I have borderline personality disorder and was very open and honest about what I needed and why (fairly early on maybe 2/3 months in). Obviously I didn't dictate he had to do everything I said just tried to explain my triggers. Has he at times told me I'm being unreasonable absolutely, does he take on board how certain actions make me feel and does his best to support me 100% yes.

3 years in we are stronger than ever.

I was similar and learned to love my life. Now I am fighting men off with sticks 😀😀😀😀not exactly but am genuinely happy with my friends and my lover is a glorious bonus but also enjoy other things too.

Kitten2 · 07/06/2022 20:34

Ahh I have been there. So recently. I ended it with him after 5 months. 3 weeks ago that was and I'm struggling, I won't lie. But I'm so so glad not to be waiting for him to message anymore. Waiting for him to seem really keen on me.
I don't think it would have ever happened and it's such a shame because I liked him so much.
But you either feel it or you don't, he didn't. I think it's possible your guy doesn't either... but it's worth a frank conversation. You need to realise what each others expectations are.

Somuddled · 07/06/2022 20:54

I recognise that I'm a bit like this. Even with new friendships. I just get really excited but I don't beat myself up over it. I don't let it show either, I would never tell the person or ask them to interact more. Outwardly I keep a calm demeanour but inside I'm just really want to get on with getting to know the person better. Distraction is the best way forward. And being gentle with yourself.

ValerieCupcake · 07/06/2022 21:01

Kitten2 · 07/06/2022 20:34

Ahh I have been there. So recently. I ended it with him after 5 months. 3 weeks ago that was and I'm struggling, I won't lie. But I'm so so glad not to be waiting for him to message anymore. Waiting for him to seem really keen on me.
I don't think it would have ever happened and it's such a shame because I liked him so much.
But you either feel it or you don't, he didn't. I think it's possible your guy doesn't either... but it's worth a frank conversation. You need to realise what each others expectations are.

I remember your thread.

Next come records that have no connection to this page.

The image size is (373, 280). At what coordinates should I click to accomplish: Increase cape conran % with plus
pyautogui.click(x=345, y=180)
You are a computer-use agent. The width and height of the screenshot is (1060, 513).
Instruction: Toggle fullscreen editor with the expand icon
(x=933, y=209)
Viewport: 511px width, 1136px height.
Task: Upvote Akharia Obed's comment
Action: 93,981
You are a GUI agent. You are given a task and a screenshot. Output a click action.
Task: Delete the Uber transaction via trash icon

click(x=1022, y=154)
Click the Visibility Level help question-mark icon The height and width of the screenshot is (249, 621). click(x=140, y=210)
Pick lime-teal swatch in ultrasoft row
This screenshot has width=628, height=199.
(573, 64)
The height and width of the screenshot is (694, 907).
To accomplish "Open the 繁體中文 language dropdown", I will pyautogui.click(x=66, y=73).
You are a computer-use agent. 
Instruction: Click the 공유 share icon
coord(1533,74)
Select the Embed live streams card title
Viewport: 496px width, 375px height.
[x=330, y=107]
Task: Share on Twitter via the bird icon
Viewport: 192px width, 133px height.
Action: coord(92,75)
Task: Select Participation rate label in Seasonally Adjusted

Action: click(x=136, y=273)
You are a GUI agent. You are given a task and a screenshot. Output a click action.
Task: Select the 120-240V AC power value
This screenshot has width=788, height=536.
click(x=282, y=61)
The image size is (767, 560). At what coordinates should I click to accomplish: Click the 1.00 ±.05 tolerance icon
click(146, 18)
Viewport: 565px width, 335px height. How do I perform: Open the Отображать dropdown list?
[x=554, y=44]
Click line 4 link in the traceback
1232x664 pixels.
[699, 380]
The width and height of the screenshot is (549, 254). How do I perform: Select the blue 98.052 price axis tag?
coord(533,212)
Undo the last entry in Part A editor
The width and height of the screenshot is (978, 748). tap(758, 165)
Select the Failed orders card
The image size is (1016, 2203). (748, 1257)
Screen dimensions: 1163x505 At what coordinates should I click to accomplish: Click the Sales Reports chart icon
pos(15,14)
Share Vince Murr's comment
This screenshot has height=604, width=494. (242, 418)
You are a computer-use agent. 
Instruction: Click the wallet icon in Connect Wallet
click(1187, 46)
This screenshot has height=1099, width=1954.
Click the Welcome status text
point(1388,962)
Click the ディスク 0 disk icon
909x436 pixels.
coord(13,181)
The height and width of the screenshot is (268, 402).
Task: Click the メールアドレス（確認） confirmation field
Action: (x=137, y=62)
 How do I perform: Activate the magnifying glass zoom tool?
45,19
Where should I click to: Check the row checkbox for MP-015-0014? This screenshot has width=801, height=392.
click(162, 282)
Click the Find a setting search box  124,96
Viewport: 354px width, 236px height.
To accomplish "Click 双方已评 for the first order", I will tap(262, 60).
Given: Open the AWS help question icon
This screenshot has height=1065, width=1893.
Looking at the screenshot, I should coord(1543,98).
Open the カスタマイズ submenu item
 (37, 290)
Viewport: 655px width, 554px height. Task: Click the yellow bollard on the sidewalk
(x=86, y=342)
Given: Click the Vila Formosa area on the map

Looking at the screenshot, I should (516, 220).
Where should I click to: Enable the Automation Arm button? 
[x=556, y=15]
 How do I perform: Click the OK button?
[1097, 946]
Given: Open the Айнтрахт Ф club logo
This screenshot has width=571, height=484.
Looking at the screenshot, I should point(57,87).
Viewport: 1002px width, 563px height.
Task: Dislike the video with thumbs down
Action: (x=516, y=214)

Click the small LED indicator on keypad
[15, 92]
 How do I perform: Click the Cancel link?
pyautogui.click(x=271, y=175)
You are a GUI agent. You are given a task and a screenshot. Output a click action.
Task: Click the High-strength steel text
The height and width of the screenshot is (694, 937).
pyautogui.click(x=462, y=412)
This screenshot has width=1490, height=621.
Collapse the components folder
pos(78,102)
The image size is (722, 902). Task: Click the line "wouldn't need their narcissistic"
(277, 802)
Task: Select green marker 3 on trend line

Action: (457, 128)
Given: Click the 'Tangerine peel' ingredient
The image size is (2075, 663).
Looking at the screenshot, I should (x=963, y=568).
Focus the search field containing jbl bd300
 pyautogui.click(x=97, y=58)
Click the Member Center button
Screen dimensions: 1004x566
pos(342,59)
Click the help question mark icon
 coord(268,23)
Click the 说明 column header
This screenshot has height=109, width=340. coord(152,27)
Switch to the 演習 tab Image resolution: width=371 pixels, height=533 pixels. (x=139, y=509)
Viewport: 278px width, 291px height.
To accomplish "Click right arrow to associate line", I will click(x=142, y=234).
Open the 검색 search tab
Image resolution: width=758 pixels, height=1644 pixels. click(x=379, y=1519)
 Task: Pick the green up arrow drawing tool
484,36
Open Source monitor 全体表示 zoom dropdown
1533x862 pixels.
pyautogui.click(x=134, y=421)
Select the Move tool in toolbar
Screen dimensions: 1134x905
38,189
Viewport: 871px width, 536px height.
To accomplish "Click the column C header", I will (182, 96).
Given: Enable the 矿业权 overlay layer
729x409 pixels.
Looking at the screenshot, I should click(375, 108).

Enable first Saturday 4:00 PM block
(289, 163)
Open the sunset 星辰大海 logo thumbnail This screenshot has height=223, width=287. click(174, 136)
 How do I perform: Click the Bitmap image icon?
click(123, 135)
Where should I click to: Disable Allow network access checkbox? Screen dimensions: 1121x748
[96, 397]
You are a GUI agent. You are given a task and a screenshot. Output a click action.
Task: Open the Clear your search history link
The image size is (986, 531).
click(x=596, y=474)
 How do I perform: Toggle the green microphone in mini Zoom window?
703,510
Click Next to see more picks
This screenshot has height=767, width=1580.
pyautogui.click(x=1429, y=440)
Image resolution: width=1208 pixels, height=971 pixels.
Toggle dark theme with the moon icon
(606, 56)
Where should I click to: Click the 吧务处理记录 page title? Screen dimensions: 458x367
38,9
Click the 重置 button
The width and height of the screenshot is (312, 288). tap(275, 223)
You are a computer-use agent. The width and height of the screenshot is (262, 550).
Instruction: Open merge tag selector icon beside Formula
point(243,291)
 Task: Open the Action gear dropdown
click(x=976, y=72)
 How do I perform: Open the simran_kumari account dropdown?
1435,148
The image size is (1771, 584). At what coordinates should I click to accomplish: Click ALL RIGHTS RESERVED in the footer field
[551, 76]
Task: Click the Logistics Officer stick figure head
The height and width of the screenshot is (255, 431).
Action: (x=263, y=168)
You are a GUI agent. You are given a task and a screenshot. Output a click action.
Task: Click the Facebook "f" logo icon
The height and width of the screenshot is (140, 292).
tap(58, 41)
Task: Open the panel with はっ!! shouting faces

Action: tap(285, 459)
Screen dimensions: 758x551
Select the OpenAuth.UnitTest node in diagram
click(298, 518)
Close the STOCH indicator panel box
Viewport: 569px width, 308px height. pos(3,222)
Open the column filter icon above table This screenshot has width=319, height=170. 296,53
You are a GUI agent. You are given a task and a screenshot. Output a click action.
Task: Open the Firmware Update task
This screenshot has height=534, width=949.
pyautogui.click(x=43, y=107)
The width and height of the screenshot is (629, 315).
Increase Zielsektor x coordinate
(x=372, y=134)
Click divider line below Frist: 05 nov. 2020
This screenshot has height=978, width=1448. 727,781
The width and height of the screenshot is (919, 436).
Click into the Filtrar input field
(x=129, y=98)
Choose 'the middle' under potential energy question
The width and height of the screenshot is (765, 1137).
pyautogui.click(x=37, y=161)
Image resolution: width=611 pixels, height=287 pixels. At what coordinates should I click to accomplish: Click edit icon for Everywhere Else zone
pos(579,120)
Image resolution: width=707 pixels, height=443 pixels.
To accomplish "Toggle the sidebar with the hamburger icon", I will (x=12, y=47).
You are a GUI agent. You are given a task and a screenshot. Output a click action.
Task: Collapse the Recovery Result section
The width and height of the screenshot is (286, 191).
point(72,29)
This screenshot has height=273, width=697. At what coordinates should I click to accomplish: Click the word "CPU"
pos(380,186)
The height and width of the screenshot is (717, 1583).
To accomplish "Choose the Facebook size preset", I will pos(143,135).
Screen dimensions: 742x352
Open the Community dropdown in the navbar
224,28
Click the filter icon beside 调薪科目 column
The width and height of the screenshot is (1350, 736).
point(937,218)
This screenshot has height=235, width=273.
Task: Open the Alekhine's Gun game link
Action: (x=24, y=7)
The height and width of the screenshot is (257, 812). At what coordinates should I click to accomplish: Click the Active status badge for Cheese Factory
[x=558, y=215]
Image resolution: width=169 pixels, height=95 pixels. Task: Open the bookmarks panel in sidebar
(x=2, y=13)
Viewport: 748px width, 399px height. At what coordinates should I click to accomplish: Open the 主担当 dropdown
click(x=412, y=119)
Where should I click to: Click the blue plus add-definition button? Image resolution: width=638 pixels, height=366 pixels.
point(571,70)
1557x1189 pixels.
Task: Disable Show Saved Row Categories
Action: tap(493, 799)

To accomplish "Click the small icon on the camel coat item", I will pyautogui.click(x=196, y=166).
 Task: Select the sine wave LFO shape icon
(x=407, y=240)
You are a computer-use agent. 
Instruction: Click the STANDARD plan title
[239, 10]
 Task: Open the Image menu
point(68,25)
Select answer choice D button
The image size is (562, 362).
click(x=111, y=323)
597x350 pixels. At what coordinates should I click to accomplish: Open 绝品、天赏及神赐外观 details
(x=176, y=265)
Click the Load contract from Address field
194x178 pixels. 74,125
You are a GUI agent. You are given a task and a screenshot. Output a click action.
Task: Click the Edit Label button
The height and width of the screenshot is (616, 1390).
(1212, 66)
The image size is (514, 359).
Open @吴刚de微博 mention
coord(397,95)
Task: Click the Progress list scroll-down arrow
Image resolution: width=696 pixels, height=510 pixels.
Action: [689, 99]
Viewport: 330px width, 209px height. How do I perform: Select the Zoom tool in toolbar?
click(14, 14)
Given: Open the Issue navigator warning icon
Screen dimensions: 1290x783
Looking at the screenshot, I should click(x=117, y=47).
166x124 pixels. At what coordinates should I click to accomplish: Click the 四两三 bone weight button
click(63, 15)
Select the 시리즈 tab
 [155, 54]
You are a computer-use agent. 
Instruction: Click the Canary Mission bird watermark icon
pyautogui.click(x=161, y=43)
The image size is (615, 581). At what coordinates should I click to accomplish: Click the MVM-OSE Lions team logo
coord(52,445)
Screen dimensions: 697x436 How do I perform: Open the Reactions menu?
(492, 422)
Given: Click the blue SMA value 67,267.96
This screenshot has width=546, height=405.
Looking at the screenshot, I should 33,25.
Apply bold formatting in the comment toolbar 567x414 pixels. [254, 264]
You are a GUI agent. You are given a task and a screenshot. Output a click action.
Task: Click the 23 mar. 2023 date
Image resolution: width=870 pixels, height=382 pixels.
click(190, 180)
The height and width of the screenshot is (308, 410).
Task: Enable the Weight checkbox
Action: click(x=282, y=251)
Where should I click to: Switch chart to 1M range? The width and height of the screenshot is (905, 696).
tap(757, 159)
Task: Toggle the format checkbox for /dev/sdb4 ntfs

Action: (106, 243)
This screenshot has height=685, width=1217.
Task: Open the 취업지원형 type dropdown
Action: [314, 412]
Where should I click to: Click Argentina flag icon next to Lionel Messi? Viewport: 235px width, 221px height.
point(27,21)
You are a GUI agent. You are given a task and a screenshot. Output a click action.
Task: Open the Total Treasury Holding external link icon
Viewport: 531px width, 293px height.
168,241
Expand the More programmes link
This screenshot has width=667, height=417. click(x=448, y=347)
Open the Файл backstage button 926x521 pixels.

I am glad you did this and you will come through it and feel stronger, I am sure. Good luck. I don't want to hijack the thread but wanted to say that.

Kitten2 · 08/06/2022 13:58

Thank you very much @ValerieCupcake

I feel much worse than I should, I only knew him for almost 6 months for goodness sake. I don't know why I've done this to myself. The days are passing very slowly and I am trying hard not to send any messages. I haven't as yet and it does get a tiny bit easier each day. Thanks for remembering me.